Records: Begin

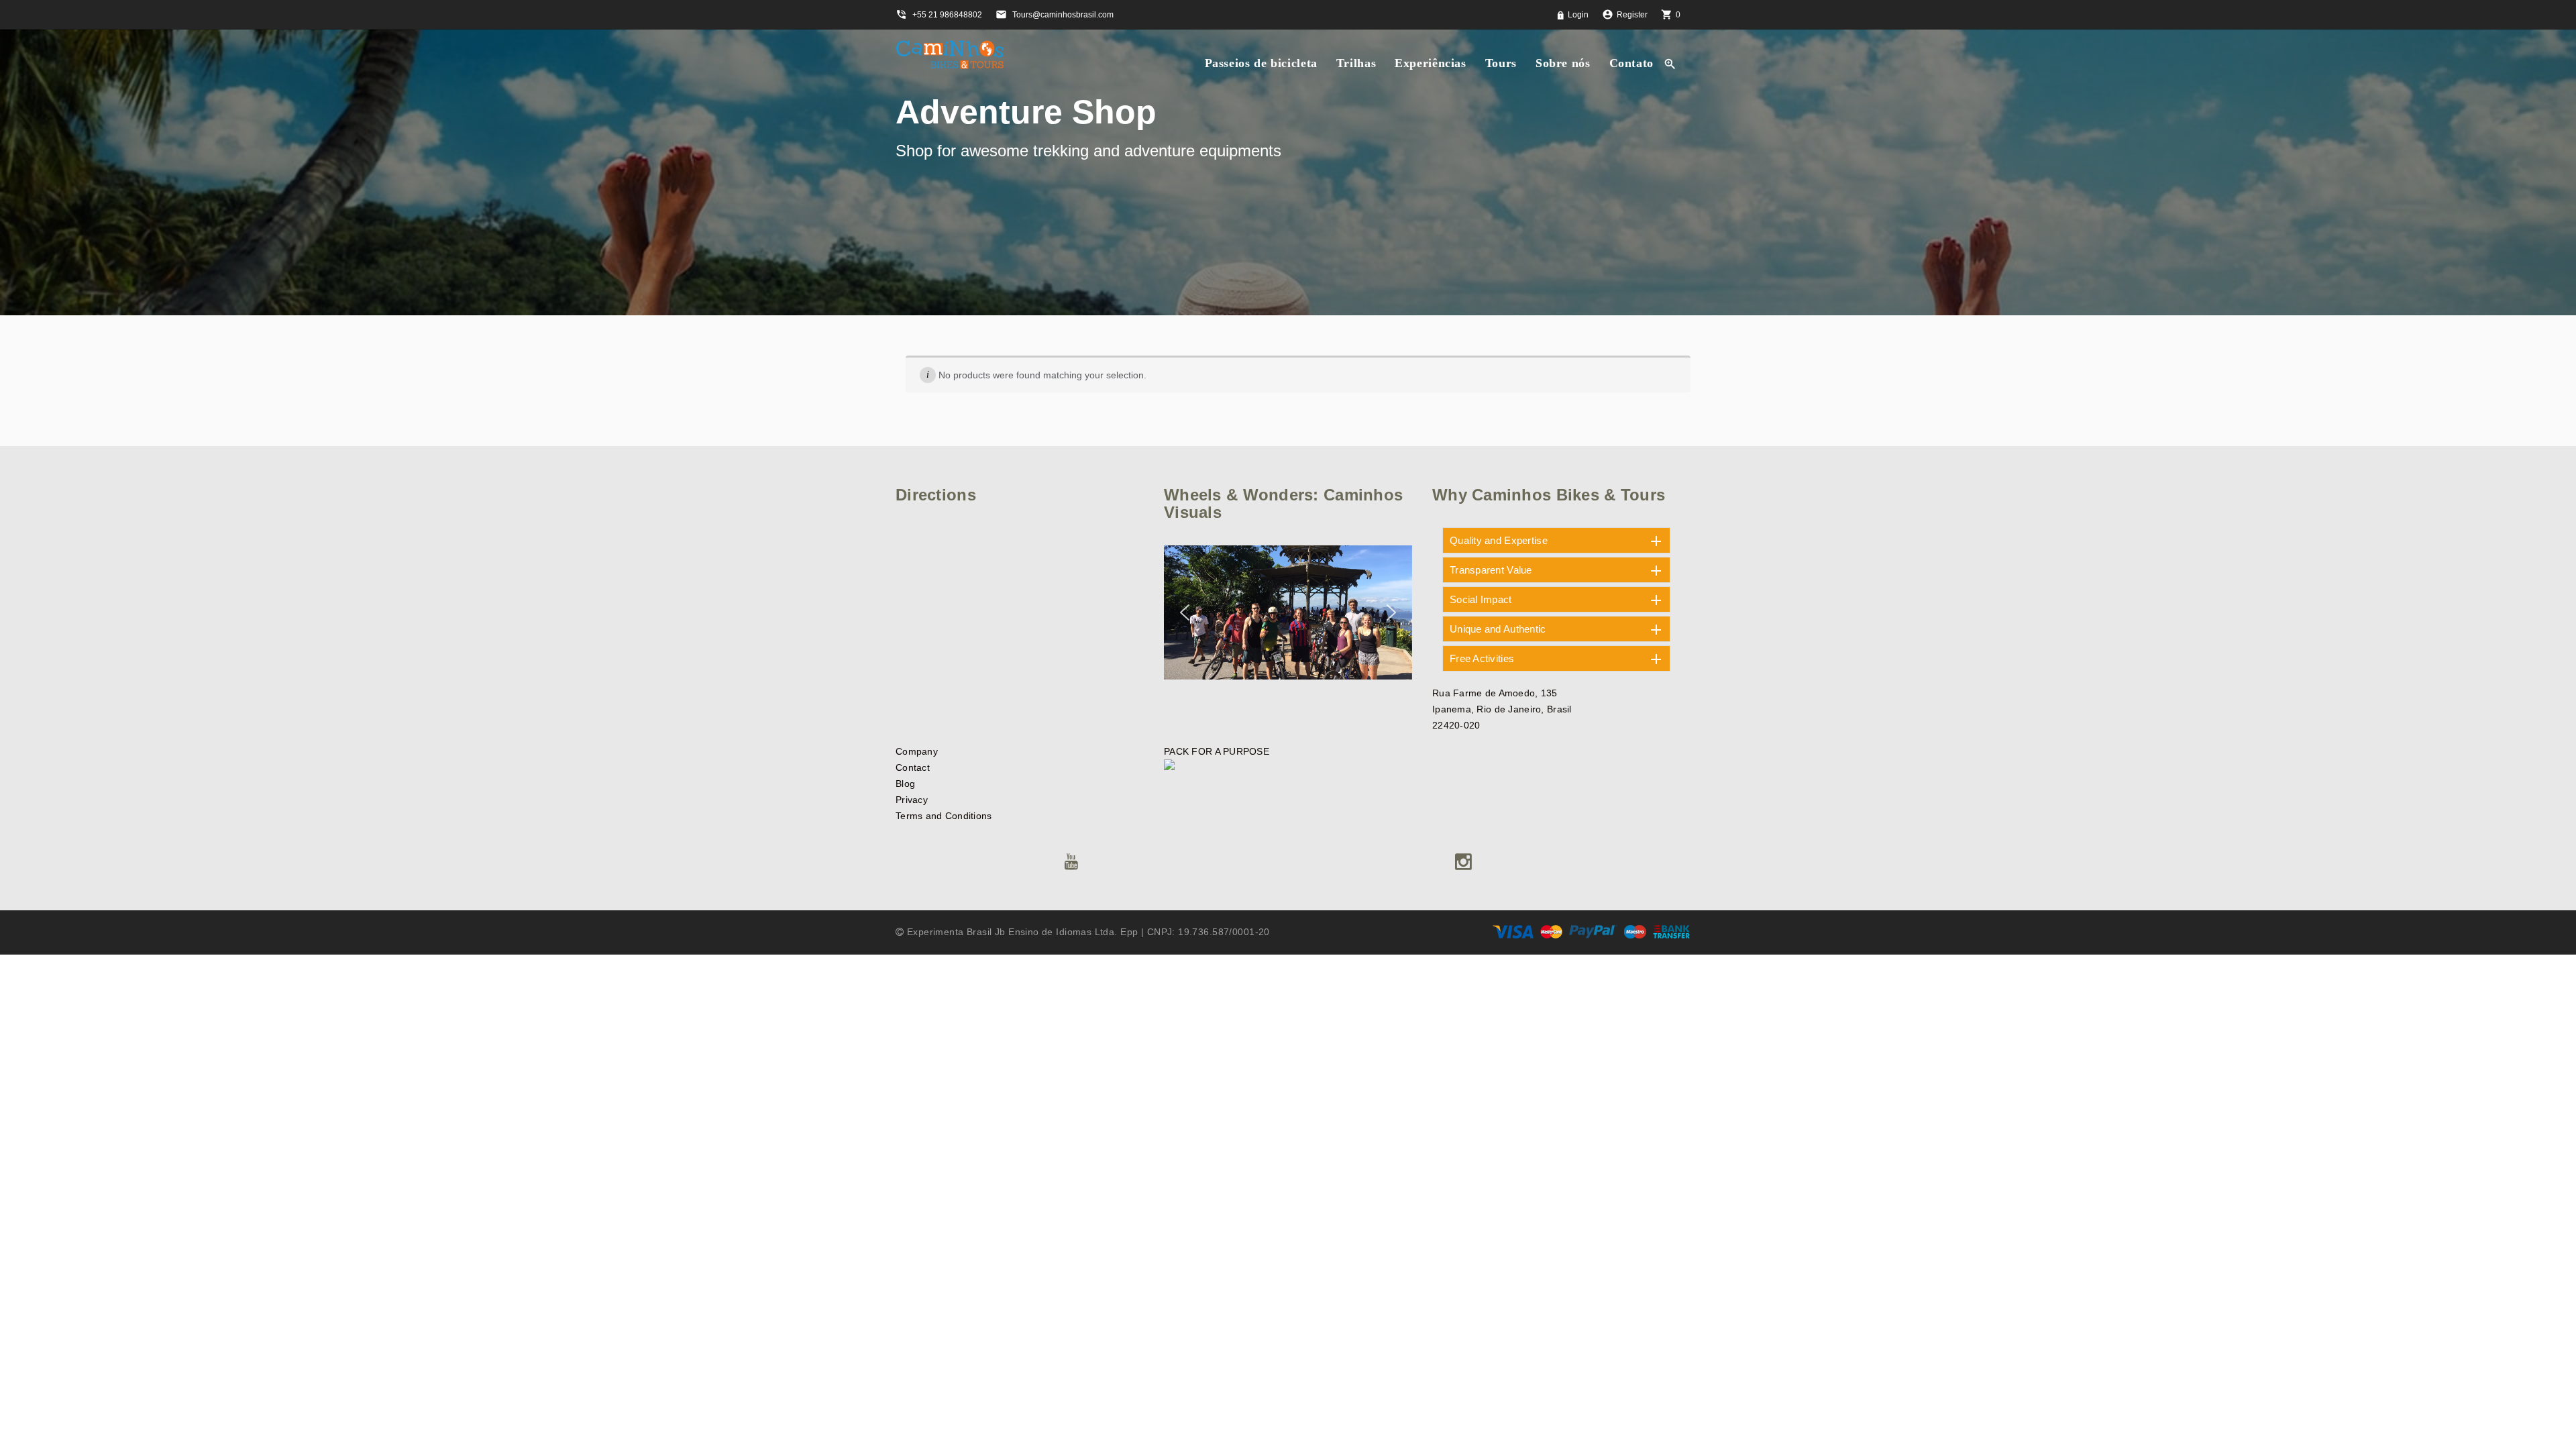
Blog (905, 783)
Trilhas (1356, 63)
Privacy (912, 799)
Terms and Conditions (944, 815)
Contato (1631, 63)
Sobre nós (1563, 63)
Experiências (1430, 63)
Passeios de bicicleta (1261, 63)
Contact (913, 767)
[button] (1184, 612)
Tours (1501, 63)
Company (917, 751)
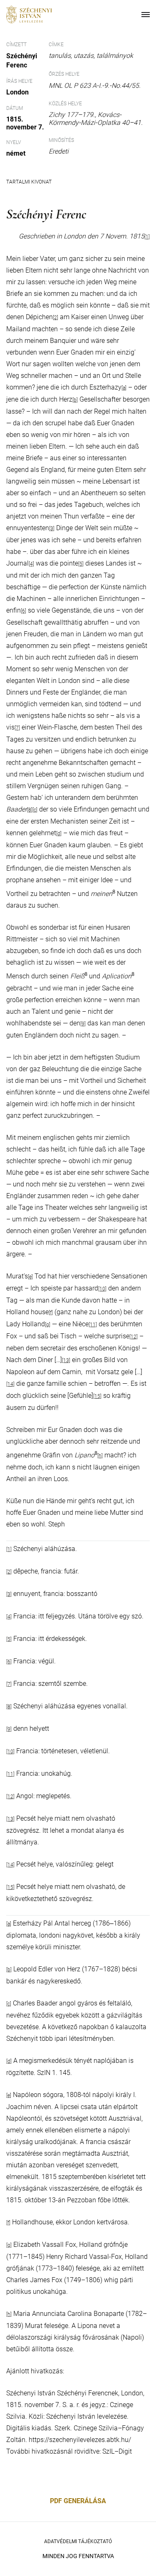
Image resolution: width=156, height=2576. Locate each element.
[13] (66, 1360)
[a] (123, 388)
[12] (133, 1337)
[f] (51, 1312)
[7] (17, 728)
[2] (9, 1572)
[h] (100, 1456)
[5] (81, 564)
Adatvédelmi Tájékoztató (78, 2541)
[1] (147, 237)
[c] (34, 810)
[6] (23, 611)
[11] (93, 1325)
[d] (59, 833)
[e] (30, 1277)
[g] (47, 1325)
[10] (102, 1289)
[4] (31, 564)
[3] (51, 528)
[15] (97, 1396)
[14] (10, 1384)
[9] (83, 1024)
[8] (29, 810)
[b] (75, 400)
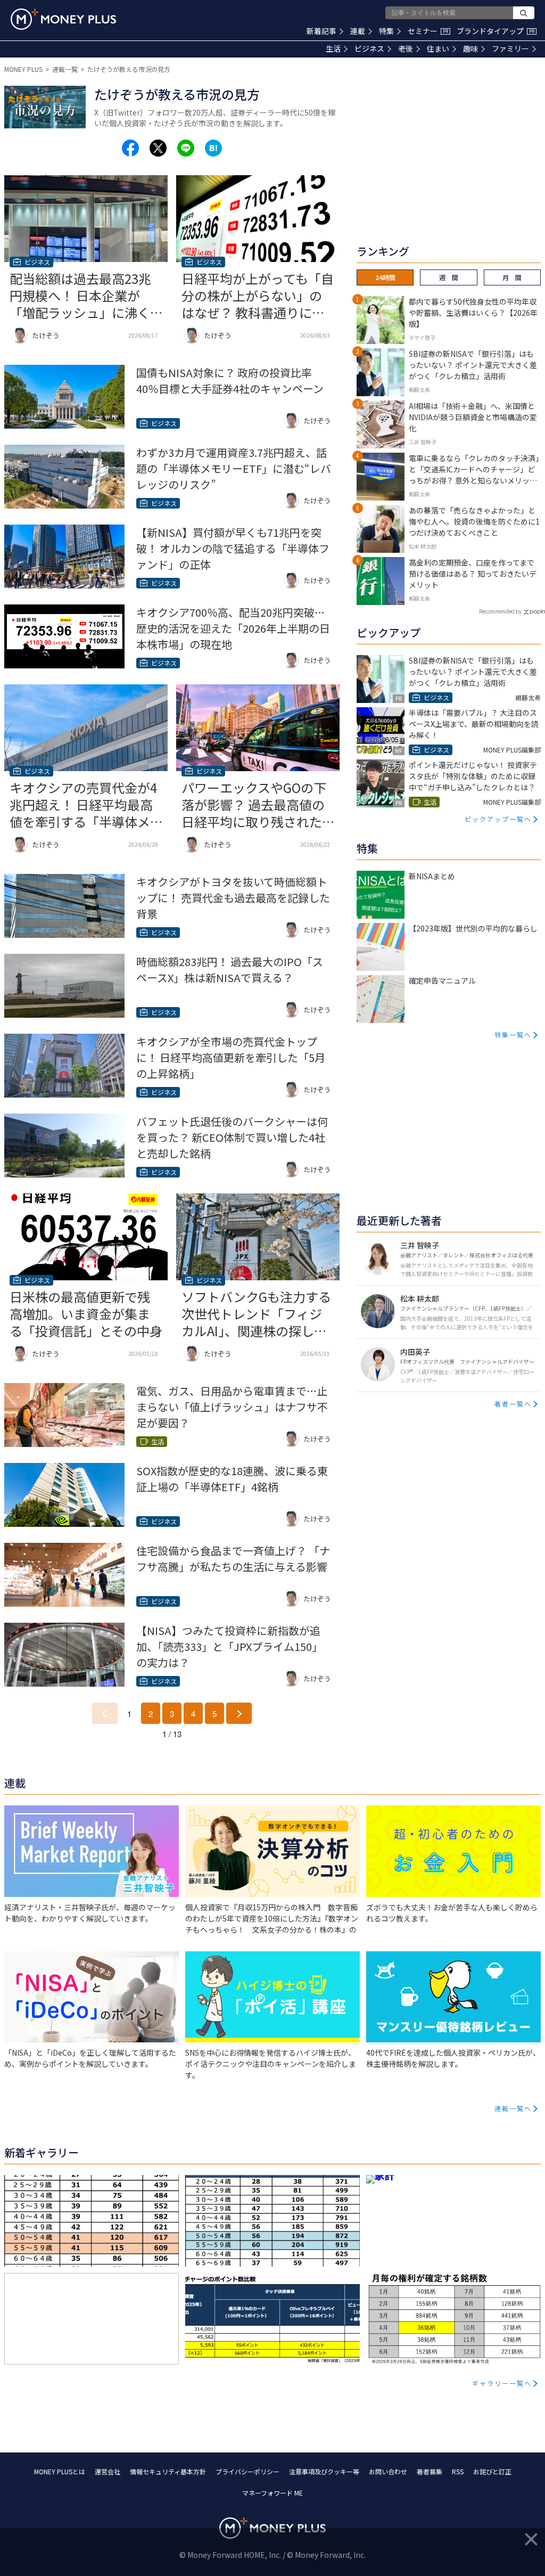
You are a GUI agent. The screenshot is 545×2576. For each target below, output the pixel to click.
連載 (357, 31)
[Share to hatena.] (213, 148)
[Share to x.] (158, 148)
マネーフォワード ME (272, 2492)
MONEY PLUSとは (59, 2471)
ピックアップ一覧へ (498, 818)
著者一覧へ (513, 1403)
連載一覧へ (513, 2108)
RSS (458, 2471)
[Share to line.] (185, 148)
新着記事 (321, 31)
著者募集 (429, 2471)
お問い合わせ (388, 2471)
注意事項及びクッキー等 (324, 2471)
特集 (386, 31)
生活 (333, 48)
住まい (438, 48)
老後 (405, 48)
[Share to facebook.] (130, 148)
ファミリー (510, 48)
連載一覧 (65, 68)
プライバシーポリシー (247, 2471)
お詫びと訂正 (492, 2471)
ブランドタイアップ (495, 31)
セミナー (428, 31)
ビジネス (369, 48)
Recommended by (500, 611)
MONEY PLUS (23, 68)
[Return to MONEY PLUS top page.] (63, 19)
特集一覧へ (513, 1034)
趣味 (470, 48)
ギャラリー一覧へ (502, 2382)
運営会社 (107, 2471)
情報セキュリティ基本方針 (168, 2471)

Records: End

> _The problem_
Find the word "Share" in the data and show each line that holds it.

> _Solution to the exercise_
[Share to hatena.] (213, 148)
[Share to x.] (158, 148)
[Share to line.] (185, 148)
[Share to facebook.] (130, 148)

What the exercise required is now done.